### EXERCISE INSTRUCTIONS
Check every line of the data for the word "clock", and copy those that have it.

::: DATASET CONTENT :::

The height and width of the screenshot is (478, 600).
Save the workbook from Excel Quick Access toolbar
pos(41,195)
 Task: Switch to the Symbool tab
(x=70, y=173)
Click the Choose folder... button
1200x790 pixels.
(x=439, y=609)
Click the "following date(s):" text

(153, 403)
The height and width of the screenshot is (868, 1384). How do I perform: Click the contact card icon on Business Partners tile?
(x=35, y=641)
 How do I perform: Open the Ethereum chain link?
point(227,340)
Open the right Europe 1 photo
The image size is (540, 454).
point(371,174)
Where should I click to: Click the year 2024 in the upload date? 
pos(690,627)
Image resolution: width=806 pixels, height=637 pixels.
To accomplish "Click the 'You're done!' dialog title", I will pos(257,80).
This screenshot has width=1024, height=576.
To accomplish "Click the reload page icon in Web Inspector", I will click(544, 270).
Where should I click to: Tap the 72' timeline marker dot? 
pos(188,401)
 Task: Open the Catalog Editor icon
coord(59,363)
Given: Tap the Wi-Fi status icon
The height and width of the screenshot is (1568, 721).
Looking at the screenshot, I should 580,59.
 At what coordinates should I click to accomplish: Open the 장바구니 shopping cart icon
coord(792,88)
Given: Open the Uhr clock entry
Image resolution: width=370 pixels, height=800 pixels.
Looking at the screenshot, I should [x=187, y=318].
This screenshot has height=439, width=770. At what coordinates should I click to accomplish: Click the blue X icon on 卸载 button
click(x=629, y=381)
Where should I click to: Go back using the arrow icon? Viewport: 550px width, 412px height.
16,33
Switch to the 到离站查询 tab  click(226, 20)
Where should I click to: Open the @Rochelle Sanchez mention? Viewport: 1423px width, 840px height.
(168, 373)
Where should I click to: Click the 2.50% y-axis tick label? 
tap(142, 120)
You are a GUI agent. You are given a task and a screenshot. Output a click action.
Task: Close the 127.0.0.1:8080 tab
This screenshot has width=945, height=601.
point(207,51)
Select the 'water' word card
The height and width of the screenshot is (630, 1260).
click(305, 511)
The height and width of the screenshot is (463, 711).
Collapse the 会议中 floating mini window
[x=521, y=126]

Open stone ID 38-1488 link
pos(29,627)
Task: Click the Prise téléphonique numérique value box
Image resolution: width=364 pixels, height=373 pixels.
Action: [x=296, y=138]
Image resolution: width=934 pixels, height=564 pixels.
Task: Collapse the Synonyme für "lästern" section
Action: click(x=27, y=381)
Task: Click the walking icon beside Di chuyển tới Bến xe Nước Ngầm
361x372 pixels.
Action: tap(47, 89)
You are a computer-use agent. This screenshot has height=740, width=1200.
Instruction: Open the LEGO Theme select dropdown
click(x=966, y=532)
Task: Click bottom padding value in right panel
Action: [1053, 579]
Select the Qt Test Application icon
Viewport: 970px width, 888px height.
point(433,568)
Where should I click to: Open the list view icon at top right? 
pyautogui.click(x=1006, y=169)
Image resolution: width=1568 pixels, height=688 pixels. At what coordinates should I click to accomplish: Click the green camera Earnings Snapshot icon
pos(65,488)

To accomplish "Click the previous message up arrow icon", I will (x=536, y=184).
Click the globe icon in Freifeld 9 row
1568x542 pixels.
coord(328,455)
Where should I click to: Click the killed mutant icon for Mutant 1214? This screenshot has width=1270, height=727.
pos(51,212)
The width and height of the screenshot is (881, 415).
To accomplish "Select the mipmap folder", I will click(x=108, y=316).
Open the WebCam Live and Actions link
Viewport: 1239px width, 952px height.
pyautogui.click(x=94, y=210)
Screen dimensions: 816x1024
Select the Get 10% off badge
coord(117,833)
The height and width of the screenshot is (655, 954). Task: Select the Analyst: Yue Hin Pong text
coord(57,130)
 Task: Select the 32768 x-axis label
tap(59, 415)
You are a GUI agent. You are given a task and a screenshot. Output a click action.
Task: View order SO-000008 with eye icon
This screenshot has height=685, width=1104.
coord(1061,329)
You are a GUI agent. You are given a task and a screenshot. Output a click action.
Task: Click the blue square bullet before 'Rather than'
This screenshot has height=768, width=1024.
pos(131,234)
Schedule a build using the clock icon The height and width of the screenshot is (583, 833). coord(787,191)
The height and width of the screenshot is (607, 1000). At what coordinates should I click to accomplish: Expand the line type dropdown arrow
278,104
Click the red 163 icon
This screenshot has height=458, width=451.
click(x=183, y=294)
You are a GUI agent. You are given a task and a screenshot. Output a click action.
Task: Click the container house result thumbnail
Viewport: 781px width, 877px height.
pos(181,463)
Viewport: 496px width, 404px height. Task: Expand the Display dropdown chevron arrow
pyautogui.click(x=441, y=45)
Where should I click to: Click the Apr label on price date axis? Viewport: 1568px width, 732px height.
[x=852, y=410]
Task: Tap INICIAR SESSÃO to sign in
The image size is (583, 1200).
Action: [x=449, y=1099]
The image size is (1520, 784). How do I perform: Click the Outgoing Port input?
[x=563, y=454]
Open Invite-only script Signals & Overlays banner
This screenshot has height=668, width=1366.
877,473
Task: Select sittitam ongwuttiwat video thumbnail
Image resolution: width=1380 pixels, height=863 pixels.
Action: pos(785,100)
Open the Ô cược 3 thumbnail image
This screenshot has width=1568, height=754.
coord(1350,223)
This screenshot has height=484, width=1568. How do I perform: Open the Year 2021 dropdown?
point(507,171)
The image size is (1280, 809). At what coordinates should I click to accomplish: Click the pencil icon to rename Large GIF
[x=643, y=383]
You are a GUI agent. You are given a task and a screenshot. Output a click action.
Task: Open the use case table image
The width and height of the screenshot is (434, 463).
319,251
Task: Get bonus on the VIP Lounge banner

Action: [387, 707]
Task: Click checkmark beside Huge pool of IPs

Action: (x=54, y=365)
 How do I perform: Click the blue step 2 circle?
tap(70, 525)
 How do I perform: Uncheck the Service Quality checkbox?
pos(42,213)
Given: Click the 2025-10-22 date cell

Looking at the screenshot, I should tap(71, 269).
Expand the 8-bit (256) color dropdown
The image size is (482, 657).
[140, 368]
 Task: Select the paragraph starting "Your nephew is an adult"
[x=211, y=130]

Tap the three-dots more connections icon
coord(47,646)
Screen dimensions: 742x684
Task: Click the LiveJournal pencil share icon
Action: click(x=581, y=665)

:::

### ANSWER TO THE PROBLEM
Given: Open the Uhr clock entry
Schedule a build using the clock icon The height and width of the screenshot is (583, 833). coord(787,191)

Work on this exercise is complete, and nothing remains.